▶ _INSTRUCTION A_: Can you output the whole text below on the mC language's size limits and special semantics, word for word?

++++ TEXT BLOCK ++++

Like in C, they can span across multiple lines.
Comments are discarded by the parser, but do not forget to take newlines into account for line numbering.
### Size Limitations
Inside your compiler, use `long` and `double` to store mC's `int` / `float` literals.
You may assume that they are big and precise enough to store the corresponding literal.
Similarly for arrays, you may assume that arrays are at most `LONG_MAX` bytes long.
### Special Semantics
#### Boolean
For mC we consider `bool` a first-class citizen, distinct from `int`.
The operators `!`, `&&`, and `||` can only be used for booleans.
Additionally we do *not* support short-circuit evaluation.
#### Strings
Strings are immutable and do not support any operation (e.g. concatenation).
Yet, like comments, strings can span across multiple lines.
Furthermore, they do not support escape sequences.
Their sole purpose is to be used with the built-in `print` function.
#### Arrays
Only one dimensional arrays with static size are supported.
The size must be stated during declaration and is part of the type.
The following statement declares an array of integers with 42 elements.
int[42] my_array;
We do not support *any* operations on whole arrays.
For example, the following code is *invalid*:
int[10] a;
int[10] b;
int[10] c;
c = a + b; /* not supported */
You'd have to do this via a loop, assigning every element:
int i;
i = 0;
while (i < 10) {
c[i] = a[i] + b[i];
i = i + 1;
}
Even further, one cannot assign to a variable of array type.
c = a; /* not supported, even though both are of type int[10] */
#### Call by Value
Function arguments are always passed by value.
`bool`, `int`, and `float` are passed directly.
Strings and arrays are passed via pointers.
#### Type Conversion
There are no type conversion, neither implicit nor explicit.
An expression used as a condition (for `if` or `while`) is expected to be of type `bool`.
#### Entry Point
Your top-level rule is `program` which simply consists of 0 or more function definitions.
While the parser happily accepts empty source files, a semantic check enforces that a function named `main` must be present.

++++ TASK MATERIAL ++++

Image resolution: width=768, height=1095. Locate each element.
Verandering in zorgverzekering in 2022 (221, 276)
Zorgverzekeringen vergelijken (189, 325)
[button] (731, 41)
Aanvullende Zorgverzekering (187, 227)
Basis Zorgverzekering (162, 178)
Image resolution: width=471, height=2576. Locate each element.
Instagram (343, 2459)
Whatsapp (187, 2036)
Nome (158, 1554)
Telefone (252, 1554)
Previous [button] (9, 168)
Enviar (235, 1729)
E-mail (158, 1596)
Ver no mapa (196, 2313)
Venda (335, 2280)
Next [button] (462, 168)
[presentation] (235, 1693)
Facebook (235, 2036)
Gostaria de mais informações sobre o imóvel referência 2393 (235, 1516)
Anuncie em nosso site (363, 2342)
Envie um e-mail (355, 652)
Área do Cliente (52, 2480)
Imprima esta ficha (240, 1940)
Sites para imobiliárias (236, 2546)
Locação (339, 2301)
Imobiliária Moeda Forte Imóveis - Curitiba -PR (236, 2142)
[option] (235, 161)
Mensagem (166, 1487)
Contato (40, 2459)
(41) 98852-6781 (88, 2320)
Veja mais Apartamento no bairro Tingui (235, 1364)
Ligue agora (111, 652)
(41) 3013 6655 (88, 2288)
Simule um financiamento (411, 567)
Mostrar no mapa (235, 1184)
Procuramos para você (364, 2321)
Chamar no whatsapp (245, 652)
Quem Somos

++++

▶ _INSTRUCTION B_: Which lines of the records above contain the string "element", with case counting? Show each such line in full.

▶ _WRITTEN REPLY A_:
Like in C, they can span across multiple lines.
Comments are discarded by the parser, but do not forget to take newlines into account for line numbering.
### Size Limitations
Inside your compiler, use `long` and `double` to store mC's `int` / `float` literals.
You may assume that they are big and precise enough to store the corresponding literal.
Similarly for arrays, you may assume that arrays are at most `LONG_MAX` bytes long.
### Special Semantics
#### Boolean
For mC we consider `bool` a first-class citizen, distinct from `int`.
The operators `!`, `&&`, and `||` can only be used for booleans.
Additionally we do *not* support short-circuit evaluation.
#### Strings
Strings are immutable and do not support any operation (e.g. concatenation).
Yet, like comments, strings can span across multiple lines.
Furthermore, they do not support escape sequences.
Their sole purpose is to be used with the built-in `print` function.
#### Arrays
Only one dimensional arrays with static size are supported.
The size must be stated during declaration and is part of the type.
The following statement declares an array of integers with 42 elements.
int[42] my_array;
We do not support *any* operations on whole arrays.
For example, the following code is *invalid*:
int[10] a;
int[10] b;
int[10] c;
c = a + b; /* not supported */
You'd have to do this via a loop, assigning every element:
int i;
i = 0;
while (i < 10) {
c[i] = a[i] + b[i];
i = i + 1;
}
Even further, one cannot assign to a variable of array type.
c = a; /* not supported, even though both are of type int[10] */
#### Call by Value
Function arguments are always passed by value.
`bool`, `int`, and `float` are passed directly.
Strings and arrays are passed via pointers.
#### Type Conversion
There are no type conversion, neither implicit nor explicit.
An expression used as a condition (for `if` or `while`) is expected to be of type `bool`.
#### Entry Point
Your top-level rule is `program` which simply consists of 0 or more function definitions.
While the parser happily accepts empty source files, a semantic check enforces that a function named `main` must be present.

▶ _WRITTEN REPLY B_:
Image resolution: width=768, height=1095. Locate each element.
Image resolution: width=471, height=2576. Locate each element.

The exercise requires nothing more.